Bass Lake is a 294 acre lake located seven miles northeast of Merrifield in Crow Wing County. The maximum depth is 24', with 63% of the lake 15' deep or less. Water clarity is good with a secchi disk reading of 14'. A public access is located on the east side of the lake. Bulrush and water lilies surround much of the lake. Protection of aquatic vegetation, especially emergent vegetation, is important for maintaining good water quality. Aquatic vegetation is critical for fish spawning areas, providing habitat for fish and other aquatic life, and decreasing shoreline erosion, lake sedimentation, and nutrient uptake.
The northern pike catch of 20.0/gillnet was high when compared to similar lakes, and the highest catch to date. Average length was 23.0", with 42% at least 24" in length. Voluntary release of these larger pike will help maintain a balanced population.
Bass lake is appropriately named since it contains an abundance of largemouth bass. Largemouth bass were sampled by a spring electrofishing survey at a rate of 139.4/hr. Average length was 11.9", with 44% measuring at least 12" in length. Largemouth were sampled in high numbers in gillnets at 2.8/net, with an average length of 13.2".

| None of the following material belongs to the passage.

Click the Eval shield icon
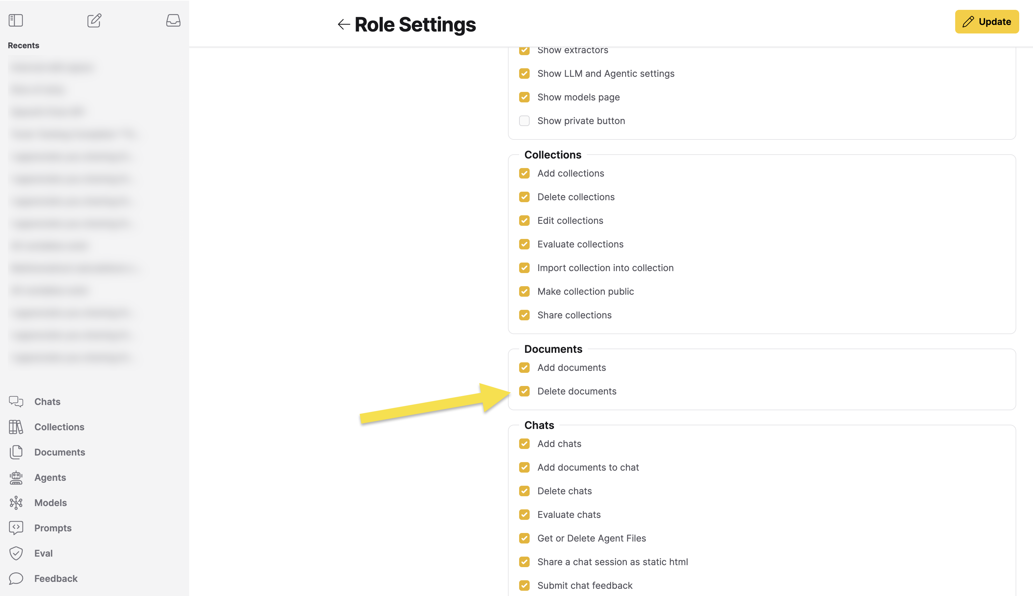The image size is (1033, 596). 16,553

The black crappie catch of 0.5/gillnet was low compared to similar lakes. Average length was 6.1". The trapnet black crappie catch was average at 1.3/net. Average length was 8.3". For both gears combined 60% were at least 8" in length. It takes 4 years for crappies to reach 8" in Bass Lake. Bluegills were abundant at 57.7/ trapnets, but run on the small side with an average length of 5.9". Only 3% of the catch was at least 7" in length and it takes roughly 8 years to reach that size.
Yellow perch are an important forage species and were sampled in average numbers at 16.0/gillnet. Some were big enough to be of interest to anglers with an average length of 7.9". Yellow perch at least 8" in length made up 65% of the catch.
No invasive species have been discovered in Bass Lake, but they are located in the area. Before and after launching lake users are required to inspect and remove any aquatic plants and animals from their watercraft and trailers as well as pull the plug and drain all water from the watercraft, including bilges, livewells and baitwells.